Curves. They've been the foundation of Marios Schwab's work since he began, which oddly enough marks him out in a womenswear industry obsessed with ramrod-straight teenage bodies and designers who prefer creating unchallenging tubes of fabric than shaping demanding frocks around the female form.
More than ever before, curves were the foundation - and decoration - of Schwab's Autumn/Winter 2012 collection. Alongside that feminine topography he's always been fixated on, Schwab focused on the surfaces, swirling spirographs of embroidery across suiting and through lace, slicing sinuous seams and key-holing the necklines of cashmere sweaters. It was Art Nouveau meets Alien, the latter in the iridescent fabrics, gloved hands and flying saucer Philip Treacy hats, the former in the intricate, symmetrical guipure and vaguely foliate needlework bands whirling around bodices.

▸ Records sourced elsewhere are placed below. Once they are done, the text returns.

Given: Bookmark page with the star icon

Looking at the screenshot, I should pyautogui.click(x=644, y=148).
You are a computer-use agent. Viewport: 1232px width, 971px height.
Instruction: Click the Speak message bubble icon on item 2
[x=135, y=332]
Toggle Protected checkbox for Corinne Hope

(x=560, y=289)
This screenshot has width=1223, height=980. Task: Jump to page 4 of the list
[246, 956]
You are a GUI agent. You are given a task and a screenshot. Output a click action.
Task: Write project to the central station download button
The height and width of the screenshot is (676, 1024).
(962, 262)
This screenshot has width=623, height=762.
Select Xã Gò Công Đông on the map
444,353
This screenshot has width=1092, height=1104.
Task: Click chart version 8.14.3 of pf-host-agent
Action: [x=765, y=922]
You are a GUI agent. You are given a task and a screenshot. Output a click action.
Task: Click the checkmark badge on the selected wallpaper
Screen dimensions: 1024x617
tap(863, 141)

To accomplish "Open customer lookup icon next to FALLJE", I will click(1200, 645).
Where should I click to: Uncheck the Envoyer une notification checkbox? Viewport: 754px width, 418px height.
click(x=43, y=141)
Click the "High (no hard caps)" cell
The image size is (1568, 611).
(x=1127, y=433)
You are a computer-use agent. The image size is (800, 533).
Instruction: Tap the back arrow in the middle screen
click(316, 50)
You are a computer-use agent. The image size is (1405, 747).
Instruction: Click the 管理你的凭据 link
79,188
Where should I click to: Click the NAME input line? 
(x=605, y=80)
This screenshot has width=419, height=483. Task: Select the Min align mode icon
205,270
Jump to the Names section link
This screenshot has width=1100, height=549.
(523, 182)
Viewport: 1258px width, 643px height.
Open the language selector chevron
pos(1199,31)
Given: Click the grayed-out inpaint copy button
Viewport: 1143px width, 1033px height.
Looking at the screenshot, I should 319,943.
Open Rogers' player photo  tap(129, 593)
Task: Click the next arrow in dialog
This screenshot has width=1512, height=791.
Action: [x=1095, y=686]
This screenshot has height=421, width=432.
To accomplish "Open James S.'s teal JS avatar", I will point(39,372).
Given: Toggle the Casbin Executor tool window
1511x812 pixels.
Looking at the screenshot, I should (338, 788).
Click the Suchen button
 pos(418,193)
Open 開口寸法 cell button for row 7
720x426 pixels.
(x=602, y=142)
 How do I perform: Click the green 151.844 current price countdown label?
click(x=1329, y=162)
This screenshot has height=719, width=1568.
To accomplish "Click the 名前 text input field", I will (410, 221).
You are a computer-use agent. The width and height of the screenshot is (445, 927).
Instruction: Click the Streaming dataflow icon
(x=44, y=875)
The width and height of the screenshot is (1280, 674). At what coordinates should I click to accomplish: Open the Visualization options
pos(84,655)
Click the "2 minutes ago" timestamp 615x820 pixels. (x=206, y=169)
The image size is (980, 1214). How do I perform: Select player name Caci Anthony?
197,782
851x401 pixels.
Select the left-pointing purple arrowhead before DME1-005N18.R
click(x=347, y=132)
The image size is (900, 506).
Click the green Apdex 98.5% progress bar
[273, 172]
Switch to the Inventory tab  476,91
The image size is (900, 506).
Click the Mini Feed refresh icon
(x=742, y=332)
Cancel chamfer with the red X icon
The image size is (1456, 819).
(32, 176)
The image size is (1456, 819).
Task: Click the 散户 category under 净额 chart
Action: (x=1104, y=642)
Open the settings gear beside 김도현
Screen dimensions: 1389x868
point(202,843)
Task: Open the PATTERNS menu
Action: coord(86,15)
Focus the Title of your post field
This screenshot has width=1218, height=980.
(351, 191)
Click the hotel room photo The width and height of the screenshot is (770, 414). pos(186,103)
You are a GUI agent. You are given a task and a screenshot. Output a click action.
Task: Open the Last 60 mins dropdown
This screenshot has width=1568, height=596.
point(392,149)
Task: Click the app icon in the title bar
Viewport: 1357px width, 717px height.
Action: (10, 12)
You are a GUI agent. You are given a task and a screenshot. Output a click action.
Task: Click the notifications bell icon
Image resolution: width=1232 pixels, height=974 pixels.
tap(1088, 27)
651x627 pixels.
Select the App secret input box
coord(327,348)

Schwab related the silhouettes back to last season's Femme Fatale - as many a Film Noir has taught us, all those curves can get dangerous. They can get dangerous for a designer too: some of the spiral-squiggled day suiting looked fussy, they and the prim lace-veiled dresses seemed musty for a designer known as one of the most innovative in London. Add wrist-gloves to the mix and it looked like 1952 rather than 2012. Full-length, full-on transparent evening-wear, in chiffon spangled with crystals or inserted with more of that lacquer-finish lace, was lovely, but done to a tried-and-tested formula and hence a little bit brainless. We're used to Schwab challenging our perceptions of modern beauty: although often beautiful, there was nothing challenging about this offering. Then again, it's nice for fashion journalists to give their little grey cells a break once in a while - and the retailers leaving the show wreathed in smiles seemed to have plenty food for thought. Schwab, after all, loves a scientific reference - and isn't selling a science in itself?